== PROBLEM SET ==
1 - In the brain hematoma paper, change "unified framework" to "single framework" and write out the part from "The paper introduces MTL-Swin-Unet, a" up to and including "for robust recognition.".
2 - List the tasks that the brain hematoma paper says MTL-Swin-Unet brings together.
3 - Answer these questions from the brain hematoma paper:
(a) On what date was the paper published?
(b) Who presented the paper?
(c) What serves as the backbone of the method?

== DOCUMENT SECTION ==

Brain Hematoma Marker Recognition Using Multitask Learning: SwinTransformer and Swin-Unet (2505.06185v2)

Published 9 May 2025 in cs.LG and cs.CV

Abstract: This paper proposes a method MTL-Swin-Unet which is multi-task learning using transformers for classification and semantic segmentation. For spurious-correlation problems, this method allows us to enhance the image representation with two other image representations: representation obtained by semantic segmentation and representation obtained by image reconstruction. In our experiments, the proposed method outperformed in F-value measure than other classifiers when the test data included slices from the same patient (no covariate shift). Similarly, when the test data did not include slices from the same patient (covariate shift setting), the proposed method outperformed in AUC measure.

Summary

The paper introduces MTL-Swin-Unet, a multitask learning approach using Swin Transformer and Swin-Unet for brain hematoma marker recognition, designed to mitigate spurious correlations.
The method integrates classification, semantic segmentation, and image reconstruction tasks within a unified framework to enhance image feature representation for robust recognition.
Experiments show MTL-Swin-Unet achieves superior accuracy and AUC over baselines, particularly in datasets with covariance shifts, highlighting the benefit of integrating the segmentation task.

Exploration of MTL-Swin-Unet for Brain Hematoma Marker Recognition

The paper presented by Hirata and Okita introduces a method named MTL-Swin-Unet, leveraging multitask learning utilizing transformers for classification and semantic segmentation in the context of brain hematoma marker recognition. The proposed methodology addresses the spurious-correlation phenomenon, a prevalent issue in image recognition models where unintended associations are formed between non-target objects within the image.

Methodology and Architecture

The core innovation lies in enhancing image representation through three distinct processes: semantic segmentation, image reconstruction, and classification. These tasks are integrated within a unified framework using the Swin-Unet architecture. The Swin Transformer encoder serves as the backbone, undergoing gradual downsampling to generate hierarchical representations which are utilized for segmentation and reconstruction tasks, while also providing succinct features for classification via a linear layer.

The paper introduces two methodologies: multi-task learning and joint learning. In the multi-task learning setup, the network is trained concurrently for classification, semantic segmentation, and image reconstruction tasks, sharing parameters through a weighted sum of loss functions. Conversely, joint learning is realized by initially training an encoder for segmentation tasks, followed by freezing its parameters while utilizing the frozen encoder for subsequent classification tasks.

== DATA SECTION ==
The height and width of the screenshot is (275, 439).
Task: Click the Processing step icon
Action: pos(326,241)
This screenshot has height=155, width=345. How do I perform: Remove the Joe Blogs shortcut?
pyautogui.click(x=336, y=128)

---

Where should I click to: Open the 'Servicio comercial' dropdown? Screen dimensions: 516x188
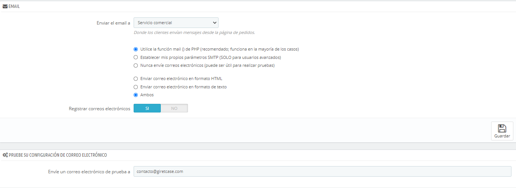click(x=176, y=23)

== ANSWERS IN ORDER ==
1 -
The paper introduces MTL-Swin-Unet, a multitask learning approach using Swin Transformer and Swin-Unet for brain hematoma marker recognition, designed to mitigate spurious correlations.
The method integrates classification, semantic segmentation, and image reconstruction tasks within a single framework to enhance image feature representation for robust recognition.

2 -
Classification
Semantic segmentation
Image reconstruction

3 -
(a) 9 May 2025
(b) Hirata and Okita
(c) The Swin Transformer encoder